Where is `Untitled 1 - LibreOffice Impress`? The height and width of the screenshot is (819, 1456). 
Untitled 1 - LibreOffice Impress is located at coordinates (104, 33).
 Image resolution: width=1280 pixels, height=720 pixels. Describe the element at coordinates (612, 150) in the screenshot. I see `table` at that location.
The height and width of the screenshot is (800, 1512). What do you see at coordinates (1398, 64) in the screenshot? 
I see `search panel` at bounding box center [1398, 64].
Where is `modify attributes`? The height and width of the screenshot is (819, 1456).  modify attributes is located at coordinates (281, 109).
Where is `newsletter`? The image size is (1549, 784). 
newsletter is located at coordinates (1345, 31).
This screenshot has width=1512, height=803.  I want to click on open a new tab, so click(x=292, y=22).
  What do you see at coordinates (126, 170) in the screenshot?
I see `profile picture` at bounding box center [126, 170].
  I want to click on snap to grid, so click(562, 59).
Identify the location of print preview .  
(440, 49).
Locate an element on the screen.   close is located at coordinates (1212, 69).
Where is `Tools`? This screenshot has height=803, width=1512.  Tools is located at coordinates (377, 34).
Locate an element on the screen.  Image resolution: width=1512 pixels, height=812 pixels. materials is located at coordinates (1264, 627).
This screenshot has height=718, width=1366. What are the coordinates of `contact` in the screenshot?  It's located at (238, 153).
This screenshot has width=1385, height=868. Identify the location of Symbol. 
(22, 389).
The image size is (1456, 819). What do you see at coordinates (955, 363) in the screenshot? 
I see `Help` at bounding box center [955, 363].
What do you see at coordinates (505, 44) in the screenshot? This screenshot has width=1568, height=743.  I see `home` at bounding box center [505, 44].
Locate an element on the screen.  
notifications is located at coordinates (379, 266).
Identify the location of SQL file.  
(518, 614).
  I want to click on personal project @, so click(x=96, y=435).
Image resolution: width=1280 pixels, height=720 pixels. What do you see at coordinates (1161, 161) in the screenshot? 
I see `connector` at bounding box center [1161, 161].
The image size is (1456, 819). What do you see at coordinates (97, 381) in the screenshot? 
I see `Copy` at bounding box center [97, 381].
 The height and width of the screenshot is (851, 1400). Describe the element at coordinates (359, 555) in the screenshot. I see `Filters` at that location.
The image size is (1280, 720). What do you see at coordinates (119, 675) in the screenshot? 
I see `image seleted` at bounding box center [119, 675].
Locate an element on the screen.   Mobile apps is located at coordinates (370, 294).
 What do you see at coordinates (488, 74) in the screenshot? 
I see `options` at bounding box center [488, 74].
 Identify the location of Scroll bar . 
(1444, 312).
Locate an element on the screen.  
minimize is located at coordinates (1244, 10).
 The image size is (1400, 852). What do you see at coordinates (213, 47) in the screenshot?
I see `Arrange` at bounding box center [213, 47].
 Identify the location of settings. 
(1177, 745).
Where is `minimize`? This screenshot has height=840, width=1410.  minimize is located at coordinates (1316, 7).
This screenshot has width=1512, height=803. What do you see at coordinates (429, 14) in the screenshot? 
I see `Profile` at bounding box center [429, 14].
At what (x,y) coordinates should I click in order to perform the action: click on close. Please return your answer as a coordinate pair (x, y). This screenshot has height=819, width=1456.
* * *
● WORK TO BE COMPLETED:
Print all of the entries above again, word for word and in the same order.

● RESULT:
Where is `Untitled 1 - LibreOffice Impress`? The height and width of the screenshot is (819, 1456). 
Untitled 1 - LibreOffice Impress is located at coordinates (104, 33).
 Image resolution: width=1280 pixels, height=720 pixels. Describe the element at coordinates (612, 150) in the screenshot. I see `table` at that location.
The height and width of the screenshot is (800, 1512). What do you see at coordinates (1398, 64) in the screenshot? 
I see `search panel` at bounding box center [1398, 64].
Where is `modify attributes`? The height and width of the screenshot is (819, 1456).  modify attributes is located at coordinates (281, 109).
Where is `newsletter`? The image size is (1549, 784). 
newsletter is located at coordinates (1345, 31).
This screenshot has width=1512, height=803.  I want to click on open a new tab, so click(x=292, y=22).
  What do you see at coordinates (126, 170) in the screenshot?
I see `profile picture` at bounding box center [126, 170].
  I want to click on snap to grid, so click(562, 59).
Identify the location of print preview .  
(440, 49).
Locate an element on the screen.   close is located at coordinates (1212, 69).
Where is `Tools`? This screenshot has height=803, width=1512.  Tools is located at coordinates (377, 34).
Locate an element on the screen.  Image resolution: width=1512 pixels, height=812 pixels. materials is located at coordinates (1264, 627).
This screenshot has height=718, width=1366. What are the coordinates of `contact` in the screenshot?  It's located at (238, 153).
This screenshot has width=1385, height=868. Identify the location of Symbol. 
(22, 389).
The image size is (1456, 819). What do you see at coordinates (955, 363) in the screenshot? 
I see `Help` at bounding box center [955, 363].
What do you see at coordinates (505, 44) in the screenshot? This screenshot has width=1568, height=743.  I see `home` at bounding box center [505, 44].
Locate an element on the screen.  
notifications is located at coordinates (379, 266).
Identify the location of SQL file.  
(518, 614).
  I want to click on personal project @, so click(x=96, y=435).
Image resolution: width=1280 pixels, height=720 pixels. What do you see at coordinates (1161, 161) in the screenshot? 
I see `connector` at bounding box center [1161, 161].
The image size is (1456, 819). What do you see at coordinates (97, 381) in the screenshot? 
I see `Copy` at bounding box center [97, 381].
 The height and width of the screenshot is (851, 1400). Describe the element at coordinates (359, 555) in the screenshot. I see `Filters` at that location.
The image size is (1280, 720). What do you see at coordinates (119, 675) in the screenshot? 
I see `image seleted` at bounding box center [119, 675].
Locate an element on the screen.   Mobile apps is located at coordinates (370, 294).
 What do you see at coordinates (488, 74) in the screenshot? 
I see `options` at bounding box center [488, 74].
 Identify the location of Scroll bar . 
(1444, 312).
Locate an element on the screen.  
minimize is located at coordinates (1244, 10).
 The image size is (1400, 852). What do you see at coordinates (213, 47) in the screenshot?
I see `Arrange` at bounding box center [213, 47].
 Identify the location of settings. 
(1177, 745).
Where is `minimize`? This screenshot has height=840, width=1410.  minimize is located at coordinates (1316, 7).
This screenshot has width=1512, height=803. What do you see at coordinates (429, 14) in the screenshot? 
I see `Profile` at bounding box center [429, 14].
At what (x,y) coordinates should I click in order to perform the action: click on close. Please return your answer as a coordinate pair (x, y). This screenshot has height=819, width=1456.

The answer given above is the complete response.